Reading passage:
┌────────

# Comparing Fisher model 500 & SnowEx Mini Pro 575



## wxmn6 (May 23, 2001)

I know that I was interested and talked in great length about Fisher SpeedCaster 2 but after doing my homework, I figured that I don't really need large tailgate spreader unit. 

Right now I am interested in Fisher model 500 (new model released for this season) and SnowEx Mini Pro 575. It is hard for me to compare because they seems to be similar and have roughly the same capacity (I believe). They both have variable speed controller. I know that Fisher models are optional, but everyone seem to have them. Both are mounted to the vehicle hitch, and both have standard two years warranty. However SnowEx have optional additional 5 years warranty that you could purchase to make it a total of 7 years warranty. My dealer sell both of these unit, however I have not got the chance to see them up close in person since I am swamped with leaves cleanup right now. 

Can someone please help point out any difference that I do not know of? Which unit have better motor? Spinner? Feeding and spreading the salt? Which would have less chance of clogging up the unit? Overall, which unit would be a better choice? Any input will be appreciated. Thanks!


----------



## snowjoker (Feb 6, 2003)

Stephen.... The snowex has a higher capacity 350 pounds and is also gear driven, but you probably know that though. I don't know how the motor is set up in the 500 series spreader. The snowex is like 100 pounds empty too. John will be back friday so maybe catch up with him this weekend . BTW you can't beat the warranty


----------



## Maine Plow Man (Jun 20, 2003)

└────────

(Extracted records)
┌────────

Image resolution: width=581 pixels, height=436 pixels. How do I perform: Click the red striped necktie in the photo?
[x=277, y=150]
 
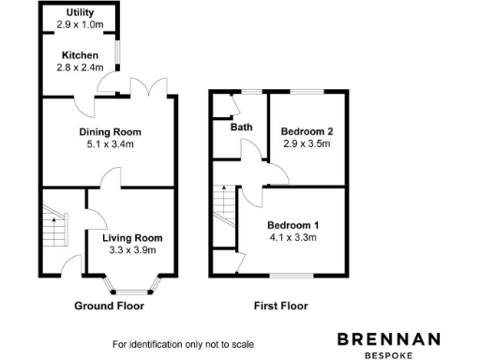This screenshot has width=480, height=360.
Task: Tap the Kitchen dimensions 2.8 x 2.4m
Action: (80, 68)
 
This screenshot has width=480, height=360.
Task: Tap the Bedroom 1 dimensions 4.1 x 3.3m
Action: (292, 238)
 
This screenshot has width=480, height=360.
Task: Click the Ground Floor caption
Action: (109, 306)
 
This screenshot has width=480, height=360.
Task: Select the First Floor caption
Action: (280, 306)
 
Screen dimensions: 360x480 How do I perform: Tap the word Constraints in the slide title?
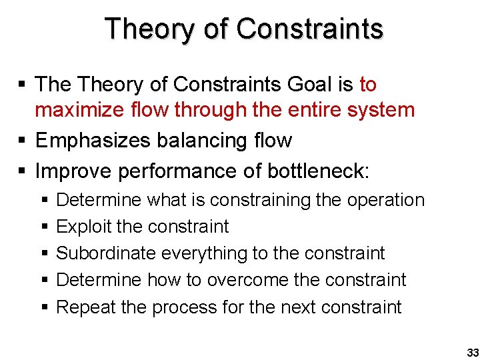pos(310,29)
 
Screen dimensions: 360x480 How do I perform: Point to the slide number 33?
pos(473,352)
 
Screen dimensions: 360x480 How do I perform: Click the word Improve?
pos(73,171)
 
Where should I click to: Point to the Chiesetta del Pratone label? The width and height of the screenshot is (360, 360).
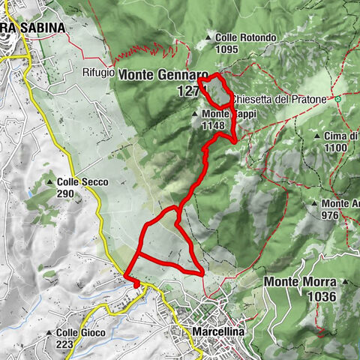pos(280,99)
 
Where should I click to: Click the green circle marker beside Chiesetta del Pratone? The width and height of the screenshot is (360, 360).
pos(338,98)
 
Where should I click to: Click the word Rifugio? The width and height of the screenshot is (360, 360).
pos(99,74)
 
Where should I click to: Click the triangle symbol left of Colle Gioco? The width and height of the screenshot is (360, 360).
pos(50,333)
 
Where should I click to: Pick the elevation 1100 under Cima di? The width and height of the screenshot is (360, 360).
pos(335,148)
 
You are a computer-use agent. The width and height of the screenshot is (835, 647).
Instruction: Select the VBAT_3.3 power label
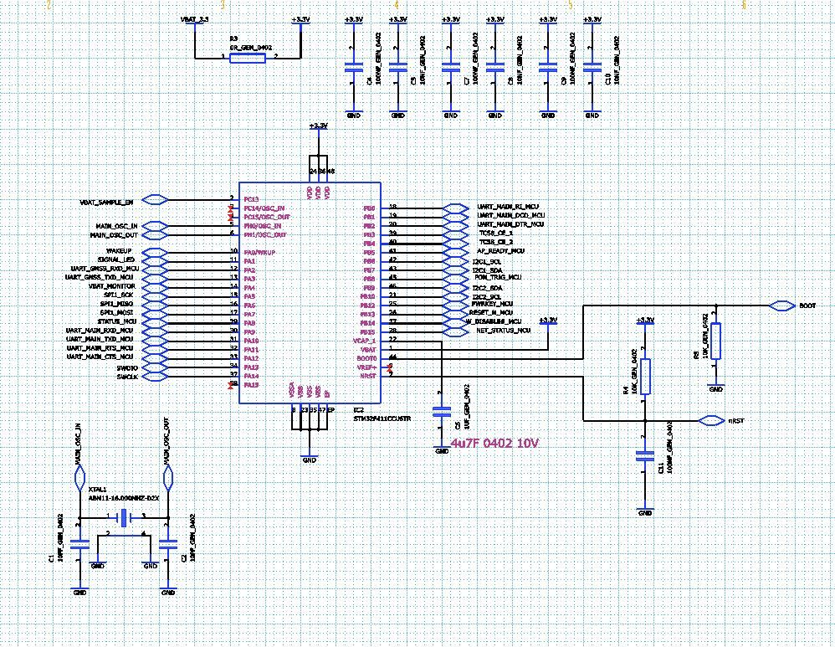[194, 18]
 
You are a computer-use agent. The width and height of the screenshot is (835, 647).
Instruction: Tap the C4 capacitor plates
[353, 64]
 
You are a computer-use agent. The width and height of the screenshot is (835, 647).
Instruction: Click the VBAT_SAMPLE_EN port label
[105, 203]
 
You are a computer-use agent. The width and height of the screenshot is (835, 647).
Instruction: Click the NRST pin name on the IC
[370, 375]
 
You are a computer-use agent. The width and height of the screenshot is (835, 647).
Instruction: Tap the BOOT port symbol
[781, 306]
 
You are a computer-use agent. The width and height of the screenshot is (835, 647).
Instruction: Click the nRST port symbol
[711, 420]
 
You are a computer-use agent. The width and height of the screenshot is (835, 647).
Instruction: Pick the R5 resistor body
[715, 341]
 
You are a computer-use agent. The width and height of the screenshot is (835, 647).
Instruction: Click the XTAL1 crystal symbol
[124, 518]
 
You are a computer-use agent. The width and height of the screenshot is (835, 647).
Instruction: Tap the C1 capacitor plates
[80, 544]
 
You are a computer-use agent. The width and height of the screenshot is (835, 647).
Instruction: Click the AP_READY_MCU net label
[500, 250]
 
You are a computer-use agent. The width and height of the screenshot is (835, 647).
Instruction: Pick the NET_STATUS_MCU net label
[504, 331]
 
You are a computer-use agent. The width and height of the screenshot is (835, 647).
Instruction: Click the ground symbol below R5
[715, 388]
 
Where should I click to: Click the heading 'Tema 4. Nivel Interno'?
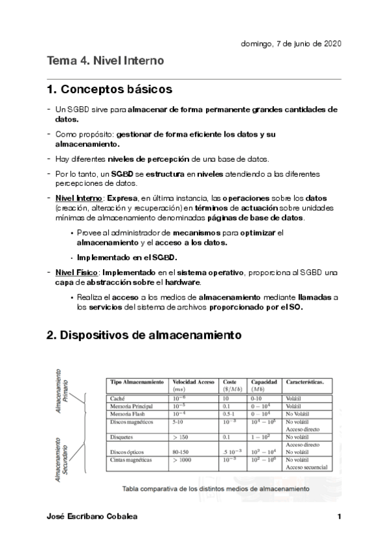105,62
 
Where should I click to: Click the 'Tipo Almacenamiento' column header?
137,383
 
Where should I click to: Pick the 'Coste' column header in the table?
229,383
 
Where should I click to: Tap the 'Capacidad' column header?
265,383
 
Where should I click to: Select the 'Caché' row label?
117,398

└────────
┌────────

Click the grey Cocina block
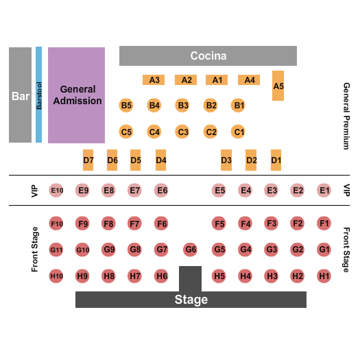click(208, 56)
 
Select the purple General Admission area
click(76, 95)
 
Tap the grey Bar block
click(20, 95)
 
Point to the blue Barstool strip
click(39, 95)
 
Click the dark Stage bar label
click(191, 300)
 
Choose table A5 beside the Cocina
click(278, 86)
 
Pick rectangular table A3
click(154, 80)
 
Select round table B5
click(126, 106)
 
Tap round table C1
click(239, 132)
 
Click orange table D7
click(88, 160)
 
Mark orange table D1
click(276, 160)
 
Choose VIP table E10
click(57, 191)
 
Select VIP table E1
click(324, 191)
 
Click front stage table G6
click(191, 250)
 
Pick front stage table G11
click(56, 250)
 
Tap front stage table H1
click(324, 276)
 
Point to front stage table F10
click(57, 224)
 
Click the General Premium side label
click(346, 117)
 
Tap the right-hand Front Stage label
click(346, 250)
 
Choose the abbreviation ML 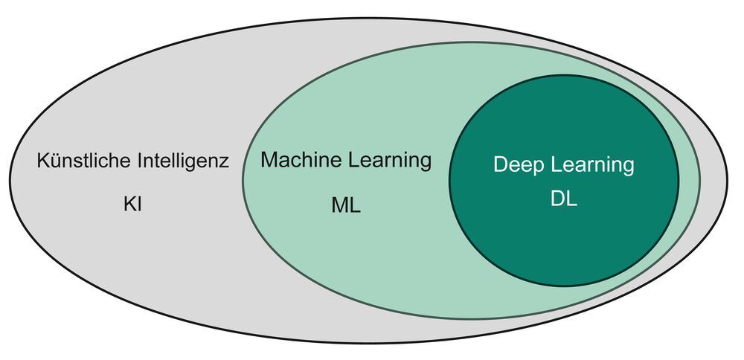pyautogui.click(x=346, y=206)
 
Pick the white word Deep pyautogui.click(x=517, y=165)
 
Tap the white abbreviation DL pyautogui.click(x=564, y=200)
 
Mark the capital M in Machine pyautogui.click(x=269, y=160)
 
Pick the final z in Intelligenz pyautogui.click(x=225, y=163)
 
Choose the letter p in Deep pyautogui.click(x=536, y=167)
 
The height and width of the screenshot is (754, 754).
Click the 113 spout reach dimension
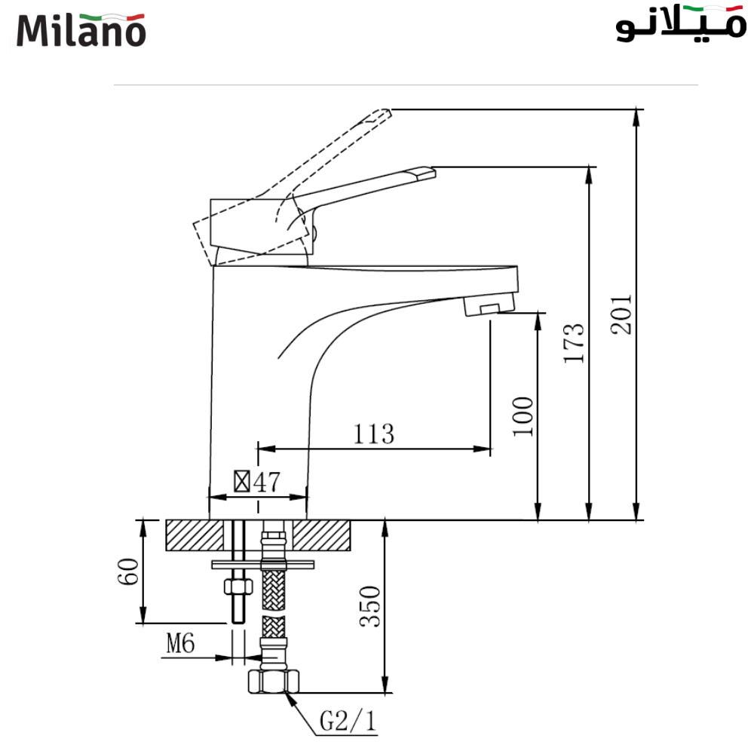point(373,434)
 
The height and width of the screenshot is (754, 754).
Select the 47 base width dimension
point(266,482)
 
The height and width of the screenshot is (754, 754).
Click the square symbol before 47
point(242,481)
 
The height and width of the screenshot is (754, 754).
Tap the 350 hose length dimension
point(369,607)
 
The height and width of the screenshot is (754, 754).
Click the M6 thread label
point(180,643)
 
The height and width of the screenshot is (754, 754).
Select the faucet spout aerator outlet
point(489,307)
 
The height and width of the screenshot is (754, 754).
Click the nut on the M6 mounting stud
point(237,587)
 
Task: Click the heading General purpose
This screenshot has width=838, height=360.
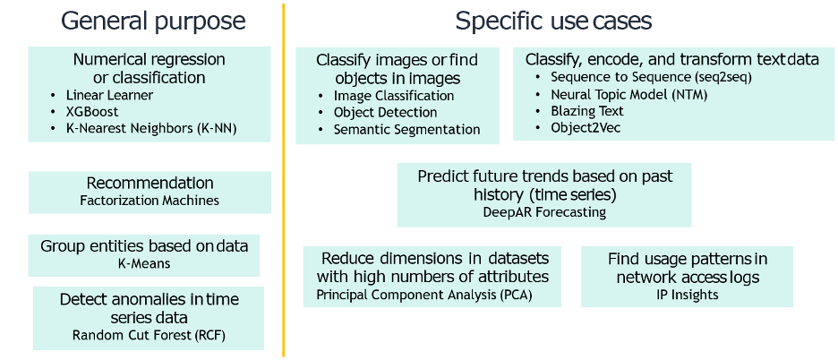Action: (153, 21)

└────────

Task objective: Return the passage from the spreader comparison thread, everything from "# Comparing Fisher" down to "tailgate spreader unit.".

Solution for this task:
# Comparing Fisher model 500 & SnowEx Mini Pro 575



## wxmn6 (May 23, 2001)

I know that I was interested and talked in great length about Fisher SpeedCaster 2 but after doing my homework, I figured that I don't really need large tailgate spreader unit.